The Thesis that Kickstarted the Metaverse Craze

The Thesis that Kickstarted the Metaverse Craze

Troy Warren for CNT #NFT #Crypto

The Consolidated Version of Matthew Ball’s ‘Metaverse Primer’– and what you can learn from it.

2022 has begun with a bang, as far as the metaverse goes. So far:

 

  • Walmart is getting ready for the metaverse (as is Chipotle)
  • Meta is working on a robotic eyeball to trace your eye movements 
  • Investors continue pouring money into virtual real estate, and 
  • Animoca Brands’ valuation has risen to over $5 Billion

 

But before the current of all things crypto and NFTs carries us away, we thought we’d take a bird’s eye view and recap influential literature on the metaverse by writer Matthew Ball.

Who is Matthew Ball?

Matthew Ball is many things – a ‘strategist’, ‘angel’, ‘advisor’, and as the NY Times puts it, a ‘prolific essayist’. He’s a seasoned venture capitalist, advisor to KKR, and co-founder of the Roundhill Ball Metaverse ETF. An avid metaverse researcher and investor, Matthew is one of the most respected writers on the subject.

Why Does His Writing Matter?

Matthew’s essay, ‘The Metaverse: What It Is, Where to Find it, and Who Will Build It’ (which sold as an NFT for 100 ETH) was one of the first texts to spell out the fundamentals on which the metaverse will be built, within the context of the nature of tech evolution. He subsequently updated it to a 9-part series called ‘The Metaverse Primer’.

Many terms we now commonly allude to the metaverse, such as ‘massively scaled’, ‘interoperable’, ‘3D virtual worlds’, ‘synchronous experience’, and ‘sense of presence’ came from Matthew’s definition of the metaverse.

He has influenced everyone from Tim Sweeney, CEO of Epic Games, to Brian Armstrong, CEO of Coinbase.
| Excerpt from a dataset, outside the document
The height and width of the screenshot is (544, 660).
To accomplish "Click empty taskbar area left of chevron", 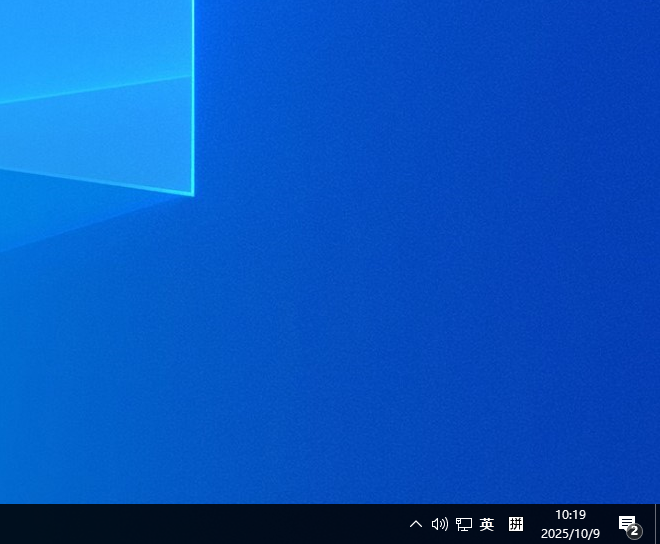I will click(x=200, y=524).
Even Mark Zuckerberg ‘highly recommends’ his essays for a better understanding of the metaverse.

10 Key Insights From the ‘Metaverse Primer’

Here are key findings we’ve summarized for you from his essays:

#1. Tech-driven evolution is organic – it requires multiple innovations which build on each other until there’s mass adoption. It is also unpredictable, and we can’t know in advance how it will change the world.

#2. Tech adoption parallels user capability. Today, we’re no longer stigmatized by time spent in virtual worlds, and we are more comfortable owning purely digital assets. But it typically takes decades for consumers to change their mindsets and get familiar with advanced tech.

#3. The metaverse is not a replacement of the mobile internet, but rather ‘a quasi-successor state’ to it. The metaverse is not synonymous with virtual reality; VR is one way to experience the metaverse.

#4. As the metaverse economy grows, the demand to hire in-metaverse labor (or to outsource it) will transform work, who we hire, and where we live.

#5. The development of the fully-realized metaverse can be tracked through eight ‘core categories’ which ‘stack’ together to create the metaverse:

 

  • hardware (VR devices, haptic gloves, and the like), 
  • networks, computing, interoperability, payments,
  • virtual platforms, metaverse content, assets, and services 
    user behavior

#6. It’s likely that sensors tracking facial features will ‘live map’ a player’s face onto her metaverse avatar. It’s likely that cameras will make it possible to produce ‘digital twins’ mirroring the physical world, and that these reproductions will be in real-time.

#7. For the metaverse to become a reality, networking aspects will need to evolve to the level of AAA multiplayer games. Bandwidth needs to rise, and data travel time needs to reduce. Lastly, hardware devices need to be able to ‘receive’ a ‘superabundance’ of cloud-streamed data.

#8. The metaverse can’t thrive unless developers do; the blockchain provides an open-standard and fair system towards increasing revenue potential of ‘resalable, truly ownable, and interoperable goods’ in a manner that is impossible for a competitor to fudge.

#9. Brands with popular IP will be important in the metaverse. Existing brands that capture our imaginations or help us in signaling and expressing ourselves will likely thrive, as will new ones that create the kind of content the metaverse needs.

#10. The ‘iPad Native’ generation already uses virtual worlds to express themselves, learn, play, and socialize. These worlds will become more capable, important, and easier to use; parallelly, users will mature, consuming, creating, and leading more in the metaverse.